This is the fourth article in our series, “Building a Kingdom Culture in Our Youth Ministries.” In this series, we will address passages from the Gospel of Luke, which demonstrates that the culture of God’s Kingdom is that of grace and mercy for the poor, the weak, and the failing. It’s a culture built on grace meeting humility and vulnerability. Read the previous article in this series here.
The Kingdom of God is a rather big mystery. There are many things that we will never know about it (this side of heaven). Yet there is plenty we do know, valuable characteristics that are important to emphasize to our young people. One of those characteristics is that the kingdom is made up of the poor and downtrodden. We know this because Jesus made statements about it while he was teaching on earth. He claimed that he was here for the “sick,” because the healthy did not need a physician. It is important to take note of this radical statement, because the religious leaders of the first century missed his point.
We see this evidenced in a dinner party that Jesus was invited to, recorded in Luke 14.
Jesus challenges the host to invite people to his future parties who will likely be unable to repay the favor (the poor, the crippled, the lame, the blind), because the gesture will ultimately be of greater reward in heaven. Another guest responds to this instruction saying, “Blessed is the one who will eat at the feast in the kingdom of God” (Luke 14:15).
This comment leads to a parable from Jesus about what the kingdom of God will really look like. Jesus shares the story of a great host who had prepared a gorgeous banquet.
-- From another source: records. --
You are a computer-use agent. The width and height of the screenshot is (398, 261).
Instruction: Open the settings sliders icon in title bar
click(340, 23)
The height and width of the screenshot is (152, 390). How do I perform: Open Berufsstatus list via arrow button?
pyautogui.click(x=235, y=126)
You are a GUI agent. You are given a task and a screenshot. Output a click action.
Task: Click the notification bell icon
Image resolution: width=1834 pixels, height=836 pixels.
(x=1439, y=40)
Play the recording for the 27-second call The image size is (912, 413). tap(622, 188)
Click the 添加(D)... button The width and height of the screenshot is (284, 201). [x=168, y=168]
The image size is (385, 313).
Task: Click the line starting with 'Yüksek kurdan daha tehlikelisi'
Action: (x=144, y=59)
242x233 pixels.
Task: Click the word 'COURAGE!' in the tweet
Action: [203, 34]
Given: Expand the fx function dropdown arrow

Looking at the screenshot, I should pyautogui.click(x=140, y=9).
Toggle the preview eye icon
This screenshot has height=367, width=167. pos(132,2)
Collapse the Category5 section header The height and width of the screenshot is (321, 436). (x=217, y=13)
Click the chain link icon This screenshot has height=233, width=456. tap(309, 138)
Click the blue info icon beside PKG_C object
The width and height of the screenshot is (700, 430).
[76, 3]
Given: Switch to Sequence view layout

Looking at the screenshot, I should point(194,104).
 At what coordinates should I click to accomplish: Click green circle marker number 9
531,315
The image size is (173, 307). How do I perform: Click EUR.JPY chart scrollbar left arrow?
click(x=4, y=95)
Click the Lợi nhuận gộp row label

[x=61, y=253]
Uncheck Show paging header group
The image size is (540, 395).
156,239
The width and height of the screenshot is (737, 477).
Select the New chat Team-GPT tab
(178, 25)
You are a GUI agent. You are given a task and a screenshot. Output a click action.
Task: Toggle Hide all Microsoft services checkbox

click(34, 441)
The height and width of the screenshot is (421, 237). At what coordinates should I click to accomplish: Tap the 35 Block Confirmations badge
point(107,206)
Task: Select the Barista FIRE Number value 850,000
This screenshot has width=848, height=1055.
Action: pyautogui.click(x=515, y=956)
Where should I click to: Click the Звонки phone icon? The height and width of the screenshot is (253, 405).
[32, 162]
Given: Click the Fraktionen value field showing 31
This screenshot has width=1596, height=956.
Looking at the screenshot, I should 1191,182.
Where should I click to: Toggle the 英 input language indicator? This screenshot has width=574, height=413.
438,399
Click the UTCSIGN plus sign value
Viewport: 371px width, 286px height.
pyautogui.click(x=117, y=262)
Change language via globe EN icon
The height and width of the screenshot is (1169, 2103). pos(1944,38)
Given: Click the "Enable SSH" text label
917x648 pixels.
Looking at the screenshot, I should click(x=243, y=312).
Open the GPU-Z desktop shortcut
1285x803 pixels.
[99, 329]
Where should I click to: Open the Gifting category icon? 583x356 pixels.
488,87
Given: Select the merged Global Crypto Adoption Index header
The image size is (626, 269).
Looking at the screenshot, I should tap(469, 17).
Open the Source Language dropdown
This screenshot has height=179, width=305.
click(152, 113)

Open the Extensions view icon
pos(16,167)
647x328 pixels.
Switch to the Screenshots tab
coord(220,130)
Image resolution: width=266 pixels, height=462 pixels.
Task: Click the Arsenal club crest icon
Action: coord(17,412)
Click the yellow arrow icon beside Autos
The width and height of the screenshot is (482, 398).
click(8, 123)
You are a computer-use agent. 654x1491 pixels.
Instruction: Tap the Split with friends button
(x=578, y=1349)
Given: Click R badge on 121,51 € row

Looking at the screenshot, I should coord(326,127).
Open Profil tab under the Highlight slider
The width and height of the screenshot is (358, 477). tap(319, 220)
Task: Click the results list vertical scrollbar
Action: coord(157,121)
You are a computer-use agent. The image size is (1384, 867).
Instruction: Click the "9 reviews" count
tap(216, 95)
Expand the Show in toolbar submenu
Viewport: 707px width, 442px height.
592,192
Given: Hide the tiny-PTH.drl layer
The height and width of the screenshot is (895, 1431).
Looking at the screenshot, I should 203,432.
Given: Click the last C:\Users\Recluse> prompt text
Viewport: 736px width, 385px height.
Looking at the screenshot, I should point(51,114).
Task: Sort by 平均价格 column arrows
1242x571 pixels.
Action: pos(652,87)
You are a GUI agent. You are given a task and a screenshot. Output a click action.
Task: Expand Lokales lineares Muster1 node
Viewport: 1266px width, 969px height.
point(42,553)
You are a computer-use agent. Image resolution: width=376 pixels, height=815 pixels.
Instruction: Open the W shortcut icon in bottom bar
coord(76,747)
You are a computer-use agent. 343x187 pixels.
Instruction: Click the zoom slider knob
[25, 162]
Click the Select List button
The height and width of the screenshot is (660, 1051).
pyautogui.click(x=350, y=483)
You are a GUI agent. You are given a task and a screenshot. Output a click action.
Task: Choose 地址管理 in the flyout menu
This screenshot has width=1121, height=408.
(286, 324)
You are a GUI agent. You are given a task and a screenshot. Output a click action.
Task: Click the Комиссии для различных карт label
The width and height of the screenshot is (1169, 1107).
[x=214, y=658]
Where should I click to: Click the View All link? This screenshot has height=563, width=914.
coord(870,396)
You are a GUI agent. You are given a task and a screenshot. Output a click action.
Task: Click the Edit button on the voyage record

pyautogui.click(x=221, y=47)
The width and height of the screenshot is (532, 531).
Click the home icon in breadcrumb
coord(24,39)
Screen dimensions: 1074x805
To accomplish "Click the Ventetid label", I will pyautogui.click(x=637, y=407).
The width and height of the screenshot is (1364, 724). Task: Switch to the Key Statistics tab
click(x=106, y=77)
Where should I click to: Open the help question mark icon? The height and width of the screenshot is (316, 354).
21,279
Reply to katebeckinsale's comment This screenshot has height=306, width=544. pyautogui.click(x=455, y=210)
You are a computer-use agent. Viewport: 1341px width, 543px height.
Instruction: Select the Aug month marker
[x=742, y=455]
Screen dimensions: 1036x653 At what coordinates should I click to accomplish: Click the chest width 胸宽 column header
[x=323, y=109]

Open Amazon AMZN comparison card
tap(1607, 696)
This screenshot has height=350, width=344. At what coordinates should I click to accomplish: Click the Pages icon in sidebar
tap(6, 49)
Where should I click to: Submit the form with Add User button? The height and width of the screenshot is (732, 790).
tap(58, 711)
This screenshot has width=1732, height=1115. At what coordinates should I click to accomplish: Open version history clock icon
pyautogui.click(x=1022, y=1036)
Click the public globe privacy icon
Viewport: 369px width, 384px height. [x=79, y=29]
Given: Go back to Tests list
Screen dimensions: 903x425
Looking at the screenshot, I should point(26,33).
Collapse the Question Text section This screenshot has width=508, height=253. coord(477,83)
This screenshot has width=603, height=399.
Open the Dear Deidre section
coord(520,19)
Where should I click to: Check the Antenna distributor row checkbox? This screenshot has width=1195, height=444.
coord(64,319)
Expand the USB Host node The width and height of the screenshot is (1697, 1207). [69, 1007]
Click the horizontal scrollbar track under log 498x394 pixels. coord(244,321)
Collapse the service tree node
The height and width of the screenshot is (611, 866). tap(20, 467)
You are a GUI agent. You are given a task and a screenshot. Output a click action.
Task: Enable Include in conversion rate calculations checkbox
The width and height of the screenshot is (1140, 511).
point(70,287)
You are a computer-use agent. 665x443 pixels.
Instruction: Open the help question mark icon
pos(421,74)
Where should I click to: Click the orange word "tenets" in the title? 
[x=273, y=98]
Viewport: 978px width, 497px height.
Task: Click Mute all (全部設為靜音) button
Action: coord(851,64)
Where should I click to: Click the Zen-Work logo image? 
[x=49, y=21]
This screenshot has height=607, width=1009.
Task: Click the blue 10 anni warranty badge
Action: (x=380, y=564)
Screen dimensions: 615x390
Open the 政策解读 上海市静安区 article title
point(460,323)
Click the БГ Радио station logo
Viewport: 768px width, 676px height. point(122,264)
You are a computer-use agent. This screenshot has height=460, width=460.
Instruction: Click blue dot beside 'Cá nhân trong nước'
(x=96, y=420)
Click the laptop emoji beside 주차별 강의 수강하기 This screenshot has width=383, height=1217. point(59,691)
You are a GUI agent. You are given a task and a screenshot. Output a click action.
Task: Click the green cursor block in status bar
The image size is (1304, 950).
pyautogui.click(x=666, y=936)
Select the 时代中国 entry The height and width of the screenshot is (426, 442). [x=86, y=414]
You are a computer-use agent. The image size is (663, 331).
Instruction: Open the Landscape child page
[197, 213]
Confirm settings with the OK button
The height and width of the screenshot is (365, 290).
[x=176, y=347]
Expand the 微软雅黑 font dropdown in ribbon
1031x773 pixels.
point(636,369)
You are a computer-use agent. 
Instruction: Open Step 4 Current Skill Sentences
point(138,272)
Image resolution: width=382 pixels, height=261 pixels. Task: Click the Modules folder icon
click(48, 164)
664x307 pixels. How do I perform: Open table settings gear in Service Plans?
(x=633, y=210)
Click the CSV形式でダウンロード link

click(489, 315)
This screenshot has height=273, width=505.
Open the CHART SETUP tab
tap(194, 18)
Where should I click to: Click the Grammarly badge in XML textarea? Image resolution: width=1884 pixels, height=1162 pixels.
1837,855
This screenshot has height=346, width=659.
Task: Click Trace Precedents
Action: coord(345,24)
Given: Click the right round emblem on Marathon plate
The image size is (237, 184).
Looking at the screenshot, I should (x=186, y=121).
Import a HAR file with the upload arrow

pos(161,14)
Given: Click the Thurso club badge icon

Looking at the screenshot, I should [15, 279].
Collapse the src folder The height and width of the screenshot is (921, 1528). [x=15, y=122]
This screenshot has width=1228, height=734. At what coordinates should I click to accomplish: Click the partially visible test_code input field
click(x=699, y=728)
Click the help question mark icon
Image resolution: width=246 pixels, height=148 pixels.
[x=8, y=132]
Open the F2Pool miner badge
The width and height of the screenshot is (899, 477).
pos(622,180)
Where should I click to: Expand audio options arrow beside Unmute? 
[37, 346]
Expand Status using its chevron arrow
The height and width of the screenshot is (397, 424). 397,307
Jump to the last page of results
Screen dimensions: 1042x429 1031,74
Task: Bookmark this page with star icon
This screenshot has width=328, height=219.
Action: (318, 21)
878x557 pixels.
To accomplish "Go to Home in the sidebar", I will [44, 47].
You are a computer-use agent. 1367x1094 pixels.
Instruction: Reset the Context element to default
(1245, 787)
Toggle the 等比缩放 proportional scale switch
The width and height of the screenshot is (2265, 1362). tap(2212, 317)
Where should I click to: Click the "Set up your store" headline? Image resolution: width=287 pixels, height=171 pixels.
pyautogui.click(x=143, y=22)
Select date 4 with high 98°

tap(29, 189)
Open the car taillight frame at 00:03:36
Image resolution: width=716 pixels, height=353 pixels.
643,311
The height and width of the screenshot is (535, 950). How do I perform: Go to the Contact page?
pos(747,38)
In the story, the time had come for the guests to arrive, so he sent out his servant to remind them. However, the guests all turn down the invitation because of more pressing matters – none of them in-errantly evil tasks, but for what they were giving up and who they were slighting, they were incredibly trivial. The master, upon hearing this news, sent out his servants to bring in the beggars and cripples off the streets. He would fill his house with those who had nothing in this world, those who had been rejected.
The religious elite passed over the significance of the host’s invitation. When it came time for the feast, they had more important things to do.
Jesus came to establish His kingdom on earth, and while in many ways it is “not yet,” it is also now. We have all been invited, but it is only those who recognize that they are poor and destitute who can truly accept all that the invitation offers.
It is crucial that we understand the role that we play in this story. On one level we, as ministers of the gospel, are the servants being sent out with this glorious invitation. We are to go to those who are poor and downtrodden and invite them to join in the kingdom. We can demonstrate the love of God in loving our downcast neighbor.
The “poor” and “downtrodden” are not limited to homeless people and international refugees, though. On a fundamental level, we are all poor and needy. And we have all been extended this same magnificent, undeserved invitation to the banquet. Only when we see ourselves as the beggar can we have the eyes to see and empathize with the needy around us.
Likewise, our students are poor and downtrodden as well (regardless of their parents’ income).
How are we passing this imperative aspect of the kingdom on to the next generation? Do we confess our weakness to them? Do we encourage them to see their own brokenness? Are we modeling the importance of inclusion and the invitation of the outcast and neglected? Do the youth under our care witness us going beyond social norms and reaching out to the social exile on a regular basis?
It is so crucial that we not only teach our youth this principle of the kingdom, but also demonstrate it and challenge them to live it out. In a culture that aims to be all-inclusive we, ministers of Christ, need to forego the religious piety of the Pharisees and scribes. Instead, may we demonstrate to our young people that the church and Christianity is a champion of the weak, the outcast, and the foreigner – because we are all that person. May we share this truth with the love of Christ, pouring out grace and mercy to all those around us. Because grace and mercy has been poured out over us.
This parable in Luke speaks to another aspect of the kingdom, and that is the urgency of the invitation. Time is of the essence when it comes to delivering the invitation of the gospel. The gospel is a word of freedom and salvation. We are not responsible for how others respond, but we can make sure that they have something to respond to.
Are we passing on this urgency to our students? Do they know just how good this invitation is for them? We have developed a lethargic attitude within the church when it comes to the message of the Kingdom. “It will happen when it happens.” We must remove this stalemate attitude and buck the status-quo. We need to engage our youth with the passion and time-urgent message of our Father’s love, poured out on the cross. May our teens and our families be filled with desire from the Holy Spirit to share the gospel invitation, not only with their friends and families (people just like them), but also to those who are cast out from society, even Christian society, deemed unworthy of love and attention. What were we before the Father showered us with His love?